REQUESTS>
A. Answer these about the surf fishing thread, one line each:
(i) Where does the first poster say they usually fish?
(ii) Which two topwater lures does Tall1 usually start with?
(iii) What weight range does SurfHippie give for the spoon?
B. Pull out a passage from the surf fishing thread word for word. Begin at the words "I know this" and stop after "off my list!".
C. Extend the surf fishing thread from where it stops.

QUOTED PASSAGE>
# New to wading the surf!



## taylor.fuentez (Aug 7, 2015)

I generally go out to the bays, but starting to get into the surf. 
I know this is probably a frequently asked question, but is there any go-to artificials y'all prefer in the surf? I'm usually in surfside. Top waters, and soft plastics. 
Mainly targeting trout, and hopefully some Smacks, so I can cross that off my list! 

Sent from my SM-G900V using Tapatalk


----------



## Tall1 (Aug 3, 2009)

I always start off with a top water, usually a bone Super Spook Jr, or pink Skitterwalk. If there's any interest, I stay with it. If not, I'll switch over to soft plastics-Assassins in red shade, Calcasieu Brew, etc.


----------



## SurfHippie (Apr 7, 2015)

My go-to lure in the surf (surfside) is a 1/4oz to 1/2oz Gold Johnson Sprite Spoon.

DATASET>
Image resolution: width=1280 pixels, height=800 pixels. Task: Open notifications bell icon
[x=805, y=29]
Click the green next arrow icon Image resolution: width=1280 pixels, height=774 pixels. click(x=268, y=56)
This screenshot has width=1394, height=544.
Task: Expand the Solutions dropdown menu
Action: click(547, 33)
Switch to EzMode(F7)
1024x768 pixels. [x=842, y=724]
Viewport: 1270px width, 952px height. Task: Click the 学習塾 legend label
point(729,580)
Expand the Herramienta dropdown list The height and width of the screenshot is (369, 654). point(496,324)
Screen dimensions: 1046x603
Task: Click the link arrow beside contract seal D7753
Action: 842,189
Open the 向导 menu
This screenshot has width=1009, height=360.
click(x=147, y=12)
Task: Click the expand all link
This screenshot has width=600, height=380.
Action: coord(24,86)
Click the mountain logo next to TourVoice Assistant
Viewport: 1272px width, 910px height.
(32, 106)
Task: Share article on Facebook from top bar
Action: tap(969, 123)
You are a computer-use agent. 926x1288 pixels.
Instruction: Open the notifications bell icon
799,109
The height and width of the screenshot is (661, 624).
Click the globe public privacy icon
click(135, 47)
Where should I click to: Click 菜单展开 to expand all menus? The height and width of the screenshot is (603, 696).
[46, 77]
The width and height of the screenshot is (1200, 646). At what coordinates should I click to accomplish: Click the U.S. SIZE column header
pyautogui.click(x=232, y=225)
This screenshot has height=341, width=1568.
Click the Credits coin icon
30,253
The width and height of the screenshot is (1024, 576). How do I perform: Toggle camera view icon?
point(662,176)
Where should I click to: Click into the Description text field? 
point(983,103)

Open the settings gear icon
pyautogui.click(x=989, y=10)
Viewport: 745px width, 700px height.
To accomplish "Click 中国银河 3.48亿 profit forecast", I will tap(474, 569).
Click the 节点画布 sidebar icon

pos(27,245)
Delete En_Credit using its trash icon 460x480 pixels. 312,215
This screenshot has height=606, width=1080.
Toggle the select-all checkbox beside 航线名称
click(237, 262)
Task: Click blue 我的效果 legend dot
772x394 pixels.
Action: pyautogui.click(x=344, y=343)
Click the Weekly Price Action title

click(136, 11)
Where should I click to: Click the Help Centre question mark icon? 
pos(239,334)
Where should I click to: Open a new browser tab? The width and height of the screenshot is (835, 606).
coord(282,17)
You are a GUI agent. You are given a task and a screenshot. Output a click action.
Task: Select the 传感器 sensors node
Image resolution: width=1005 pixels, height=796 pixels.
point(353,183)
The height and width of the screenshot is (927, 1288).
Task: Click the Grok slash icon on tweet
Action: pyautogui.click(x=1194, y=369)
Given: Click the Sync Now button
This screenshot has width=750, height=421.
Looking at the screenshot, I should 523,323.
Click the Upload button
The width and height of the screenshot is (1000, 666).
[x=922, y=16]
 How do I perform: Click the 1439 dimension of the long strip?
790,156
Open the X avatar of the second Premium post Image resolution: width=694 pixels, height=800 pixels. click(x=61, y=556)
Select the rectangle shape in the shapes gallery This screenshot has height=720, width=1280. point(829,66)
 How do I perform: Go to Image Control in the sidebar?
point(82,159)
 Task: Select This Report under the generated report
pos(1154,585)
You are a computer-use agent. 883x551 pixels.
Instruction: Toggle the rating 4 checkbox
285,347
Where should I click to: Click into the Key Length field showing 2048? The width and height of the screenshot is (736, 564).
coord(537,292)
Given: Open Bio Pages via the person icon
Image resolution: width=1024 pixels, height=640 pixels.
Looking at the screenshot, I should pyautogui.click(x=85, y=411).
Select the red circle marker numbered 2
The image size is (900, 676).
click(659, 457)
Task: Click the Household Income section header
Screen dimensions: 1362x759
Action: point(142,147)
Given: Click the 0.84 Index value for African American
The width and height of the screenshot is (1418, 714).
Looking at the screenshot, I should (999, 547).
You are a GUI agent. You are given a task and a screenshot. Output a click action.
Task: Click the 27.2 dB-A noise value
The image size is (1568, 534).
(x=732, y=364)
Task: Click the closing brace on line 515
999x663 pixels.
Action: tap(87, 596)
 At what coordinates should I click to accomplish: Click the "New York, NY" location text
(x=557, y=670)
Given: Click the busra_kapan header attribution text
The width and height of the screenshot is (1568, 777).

ANSWERS FOR THIS EXERCISE>
A.
(i) Surfside
(ii) A bone Super Spook Jr or a pink Skitterwalk
(iii) 1/4oz to 1/2oz

B.
I know this is probably a frequently asked question, but is there any go-to artificials y'all prefer in the surf? I'm usually in surfside. Top waters, and soft plastics. 
Mainly targeting trout, and hopefully some Smacks, so I can cross that off my list!

C.
----------



## taylor.fuentez (Aug 7, 2015)

Tall1 said:


> I always start off with a top water, usually a bone Super Spook Jr, or pink Skitterwalk. If there's any interest, I stay with it. If not, I'll switch over to soft plastics-Assassins in red shade, Calcasieu Brew, etc.


Awesome, I was thinking a bone Spook jr, and a red and white swim bait.

Sent from my SM-G900V using Tapatalk


----------



## mertz09 (Nov 15, 2009)

I start with tops and switch if I don't get blowups. Some days change to live bait and others to soft plastics or mirror lure MR51 or MR52. What every the trout want that day. 
Main thing is the water is fishable....green to the beach is best. Small surf is ok as long as the water is right and there is bait fish present.


----------



## taylor.fuentez (Aug 7, 2015)

mertz09 said:


> I start with tops and switch if I don't get blowups. Some days change to live bait and others to soft plastics or mirror lure MR51 or MR52. What every the trout want that day.
> Main thing is the water is fishable....green to the beach is best. Small surf is ok as long as the water is right and there is bait fish present.


Now, the Mirrolure suspending baits, I've never gotten into. What's the difference, between the 51, abs the 52?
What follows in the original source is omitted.